* PASSAGE SHOWN
==================================================

Evidently, the amount of storage allocated to a variable will have to be chosen according to the size of the range of values that the variable may assume. If this information is known to a compiler, so-called dynamic storage allocation can be avoided. This is very often the key to an efficient realization of an algorithm.

The primary characteristics of the concept of type that is also  embodied in the programming language Oberon, are the following [1-2]:
  1. A data type determines the set of values to which a constant belongs, or which may be assumed by a variable or an expression, or which may be generated by an operator or a function.
  2. The type of a value denoted by a constant, variable, or expression may be derived from its form or its declaration without the necessity of executing the computational process.
  3. Each operator or function expects arguments of a fixed type and yields a result of a fixed type. If an operator admits arguments of several types (e.g., + is used for addition of both integers and real numbers), then the type of the result can be determined from specific language rules.
As a consequence, a compiler may use this information on types to check the legality of various constructs.
For example, the mistaken assignment of a Boolean (logical) value to an arithmetic variable may be detected without executing the program.
This kind of redundancy in the program text is extremely useful as an aid in the development of programs, and it must be considered as the primary advantage of good high-level languages over machine code (or symbolic assembly code). 
Evidently, the data will ultimately be represented by a large number of binary digits, irrespective of whether or not the program had initially been conceived in a high-level language using the concept of type or in a typeless assembly code.
To the computer, the store is a homogeneous mass of bits without apparent structure. But it is exactly this abstract structure which alone is enabling human programmers to recognize meaning in the  monotonous landscape of a computer store.
The theory presented here and the programming language Oberon specify certain methods of defining data types.

==================================================

* PROVIDED MATERIAL

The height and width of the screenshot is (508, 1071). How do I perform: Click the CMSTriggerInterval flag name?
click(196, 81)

==================================================

* DIRECTIVES
1) In the passage on data types, what mistaken assignment can a compiler detect without executing the program?
2) Name every program construct mentioned in the first numbered point of the passage on data types.
3) Write a continuation of the passage on data types, starting after its final sentence.

* RESPONSES TO THE EXERCISE
1) The assignment of a Boolean (logical) value to an arithmetic variable.

2) A constant, a variable, an expression, an operator, and a function.

3)
  1. In most cases new data types are defined in terms of previously defined data types. Values of such a type are usually conglomerates of component values of the previously defined constituent types, and they are said to be structured
  2. If there is only one constituent type, that is, if all components are of the same constituent type, then it is known as the base type
  3. The number of distinct values belonging to a type T is called its cardinality. The cardinality provides a measure for the amount of storage needed to represent a variable x of the type T, denoted by x: T.
  4. Since constituent types may again be structured, entire hierarchies of structures may be built up, but, obviously, the ultimate components of a structure are atomic. Therefore, it is necessary that a notation is provided to introduce such primitive, unstructured types as well. 
  5. A straightforward method is that of enumerating the values that are to constitute the type. For example in a program concerned with plane geometric figures, we may introduce a primitive type called shape, whose values may be denoted by the identifiers rectangle, square, ellipse, circle. 
  6. But apart from such programmer-defined types, there will have to be some standard, predefined types. They usually include numbers and logical values. 
  7. If an ordering exists among the individual values, then the type is said to be ordered or scalar. In Oberon, all unstructured types are ordered; in the case of explicit enumeration, the values are assumed to be ordered by their enumeration sequence.
With this tool in hand, it is possible to define primitive types and to build conglomerates, structured types up to an arbitrary degree of nesting. In practice, it is not sufficient to have only one general method of combining constituent types into a structure. With due regard to practical problems of representation and use, a general-purpose programming language must offer several methods of structuring.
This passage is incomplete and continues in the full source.